> [Tareas propuestas]:
(A) Vuelve a escribir, sin ningún cambio, todo lo que va desde "Propaganda y publicidad" hasta "su propia aritmética." en el texto sobre la obra de Alan Moore.
(B) Prosigue el texto sobre la obra de Alan Moore a partir del punto en que termina.

> [Texto de referencia]:
☆ ☆ ☆ ☆ ☆ ☆ ☆
Propaganda y publicidad como magias del siglo XX en las obras de Alan Moore.
No debe confundirnos, aunque sí pueda hipnotizarnos, la desmesura de la obra de Alan Moore. Como mínimo, para evitar simplificaciones, conviene someter a hibernación la etiqueta de “posmoderno” que suele adjudicársele con gesto automático. Su precisión discursiva, sus pautas fractales, sus lecturas sincrónicas y sus cosmogonías del símbolo son recursos que hacen de sus incursiones en el cómic una sucesión de teoremas, o al menos de mitos conscientes de su propia aritmética.
Moore tiene más que ver con una superación de la modernidad y con la proyección ilimitada de ese lugar de metamorfosis, que con la detención imaginaria del sentido que trae la posmodernidad; así, la cuestión que le relaciona con la magia alcanza mucho más allá de la extrañeza y la risa nerviosa que pueda suscitar como anécdota. Porque a Moore, incluido en su propio omniabarcante universo creador, no hay que entenderle desde lo que suponemos real, sino desde lo simbólico. Únicamente allí podemos alcanzar la clave de su cosmovisión, del lenguaje sagrado que emplea con nosotros y nos transforma: un lenguaje que supera el ámbito de la comunicación, que aspira con ingenuidad lúcida al mito del “significante trascendental”; fuera de allí, como señalaba Wittgenstein refiriéndose al lenguaje en su generalidad, el propósito mágico de Moore sólo puede pensarse como absurdo.
☆ ☆ ☆ ☆ ☆ ☆ ☆
Entradas del conjunto de datos:

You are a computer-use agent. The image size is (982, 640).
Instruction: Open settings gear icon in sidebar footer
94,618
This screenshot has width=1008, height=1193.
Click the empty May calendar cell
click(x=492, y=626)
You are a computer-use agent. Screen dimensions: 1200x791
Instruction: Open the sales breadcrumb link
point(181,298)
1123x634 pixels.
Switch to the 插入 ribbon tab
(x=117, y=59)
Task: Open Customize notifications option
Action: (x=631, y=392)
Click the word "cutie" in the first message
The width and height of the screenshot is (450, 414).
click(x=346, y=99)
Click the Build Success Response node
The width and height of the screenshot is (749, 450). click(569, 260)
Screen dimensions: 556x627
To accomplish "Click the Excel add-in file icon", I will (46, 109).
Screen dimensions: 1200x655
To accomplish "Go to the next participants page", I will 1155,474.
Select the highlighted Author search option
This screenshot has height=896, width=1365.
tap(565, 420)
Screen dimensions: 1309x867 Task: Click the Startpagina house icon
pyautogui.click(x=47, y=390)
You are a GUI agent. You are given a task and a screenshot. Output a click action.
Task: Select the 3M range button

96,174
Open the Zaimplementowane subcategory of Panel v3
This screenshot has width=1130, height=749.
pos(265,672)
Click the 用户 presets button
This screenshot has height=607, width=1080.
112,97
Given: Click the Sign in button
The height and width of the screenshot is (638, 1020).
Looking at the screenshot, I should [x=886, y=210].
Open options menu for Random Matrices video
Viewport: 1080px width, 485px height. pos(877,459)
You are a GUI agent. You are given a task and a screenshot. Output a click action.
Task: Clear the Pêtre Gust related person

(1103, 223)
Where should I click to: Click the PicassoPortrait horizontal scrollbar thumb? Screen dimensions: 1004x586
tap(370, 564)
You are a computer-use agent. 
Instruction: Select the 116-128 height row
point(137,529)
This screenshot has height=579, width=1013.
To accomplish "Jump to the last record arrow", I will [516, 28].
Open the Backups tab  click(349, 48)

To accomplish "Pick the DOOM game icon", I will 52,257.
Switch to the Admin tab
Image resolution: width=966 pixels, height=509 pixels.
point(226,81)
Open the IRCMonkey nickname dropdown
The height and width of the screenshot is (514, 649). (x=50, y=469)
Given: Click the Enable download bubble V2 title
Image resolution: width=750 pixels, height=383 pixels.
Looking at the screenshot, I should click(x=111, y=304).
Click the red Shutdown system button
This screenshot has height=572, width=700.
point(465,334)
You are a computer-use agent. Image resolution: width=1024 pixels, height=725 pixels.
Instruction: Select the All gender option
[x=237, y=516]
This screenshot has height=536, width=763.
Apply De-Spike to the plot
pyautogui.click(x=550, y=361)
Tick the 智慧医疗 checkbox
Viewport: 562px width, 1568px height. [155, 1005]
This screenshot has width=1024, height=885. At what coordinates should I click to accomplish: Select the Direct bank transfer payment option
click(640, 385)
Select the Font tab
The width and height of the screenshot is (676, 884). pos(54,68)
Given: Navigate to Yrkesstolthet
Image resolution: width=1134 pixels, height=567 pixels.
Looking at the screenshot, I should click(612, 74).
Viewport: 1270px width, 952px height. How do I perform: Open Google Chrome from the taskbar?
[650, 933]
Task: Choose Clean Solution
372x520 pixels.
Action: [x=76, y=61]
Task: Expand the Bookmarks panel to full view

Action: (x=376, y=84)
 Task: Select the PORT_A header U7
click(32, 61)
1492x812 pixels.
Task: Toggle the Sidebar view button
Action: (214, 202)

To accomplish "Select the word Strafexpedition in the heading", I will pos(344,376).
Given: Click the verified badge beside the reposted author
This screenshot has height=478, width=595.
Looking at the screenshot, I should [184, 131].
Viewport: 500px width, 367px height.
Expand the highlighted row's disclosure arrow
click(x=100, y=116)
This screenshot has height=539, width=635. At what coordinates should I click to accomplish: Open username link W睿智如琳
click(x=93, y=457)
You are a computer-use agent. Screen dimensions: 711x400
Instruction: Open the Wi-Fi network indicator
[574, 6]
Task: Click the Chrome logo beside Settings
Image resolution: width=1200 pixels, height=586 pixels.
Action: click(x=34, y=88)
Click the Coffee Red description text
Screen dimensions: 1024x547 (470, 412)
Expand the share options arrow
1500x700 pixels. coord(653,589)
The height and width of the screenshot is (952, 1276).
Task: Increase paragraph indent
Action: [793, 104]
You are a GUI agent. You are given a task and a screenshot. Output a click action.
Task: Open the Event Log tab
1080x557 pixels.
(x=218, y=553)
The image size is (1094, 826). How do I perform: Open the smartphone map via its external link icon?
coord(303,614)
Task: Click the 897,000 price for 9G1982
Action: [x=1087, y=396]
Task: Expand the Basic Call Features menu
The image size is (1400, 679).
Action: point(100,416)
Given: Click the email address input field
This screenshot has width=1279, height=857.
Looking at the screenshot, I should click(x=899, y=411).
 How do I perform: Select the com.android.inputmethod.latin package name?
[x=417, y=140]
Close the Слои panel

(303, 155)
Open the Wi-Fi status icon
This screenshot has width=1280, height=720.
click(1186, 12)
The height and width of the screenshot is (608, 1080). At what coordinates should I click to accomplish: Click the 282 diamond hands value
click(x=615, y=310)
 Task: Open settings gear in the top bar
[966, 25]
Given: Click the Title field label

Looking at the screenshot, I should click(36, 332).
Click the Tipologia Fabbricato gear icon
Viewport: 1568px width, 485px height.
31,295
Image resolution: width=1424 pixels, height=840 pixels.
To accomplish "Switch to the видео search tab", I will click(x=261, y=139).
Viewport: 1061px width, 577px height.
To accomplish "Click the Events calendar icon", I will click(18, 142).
☆ ☆ ☆ ☆ ☆ ☆ ☆
> [Problemas resueltos]:
(A)
Propaganda y publicidad como magias del siglo XX en las obras de Alan Moore.
No debe confundirnos, aunque sí pueda hipnotizarnos, la desmesura de la obra de Alan Moore. Como mínimo, para evitar simplificaciones, conviene someter a hibernación la etiqueta de “posmoderno” que suele adjudicársele con gesto automático. Su precisión discursiva, sus pautas fractales, sus lecturas sincrónicas y sus cosmogonías del símbolo son recursos que hacen de sus incursiones en el cómic una sucesión de teoremas, o al menos de mitos conscientes de su propia aritmética.

(B)
Es revelador que esta definición de magia como lenguaje ritual capaz de definir voluntades se ajuste naturalmente al concepto de publicidad. Y lo es porque, a diferencia de la que sería una fórmula posmoderna al uso, Moore no se contenta con una lectura ecléctica del pasado, sino que entabla sus sintagmas desde una noción rigurosa de origen. Esto le lleva a interpretar la publicidad como la magia del siglo XX: aquella clausura operativa en el símbolo que, con el capital como nueva y abstracta deidad, ha regido los destinos sociales desde su posición de escaparate de un modelo consumista crecientemente ávido, orientado a un biologismo autorreferido pero incapaz de pensarse en su gratuidad y, por tanto, alejado de todo sentido.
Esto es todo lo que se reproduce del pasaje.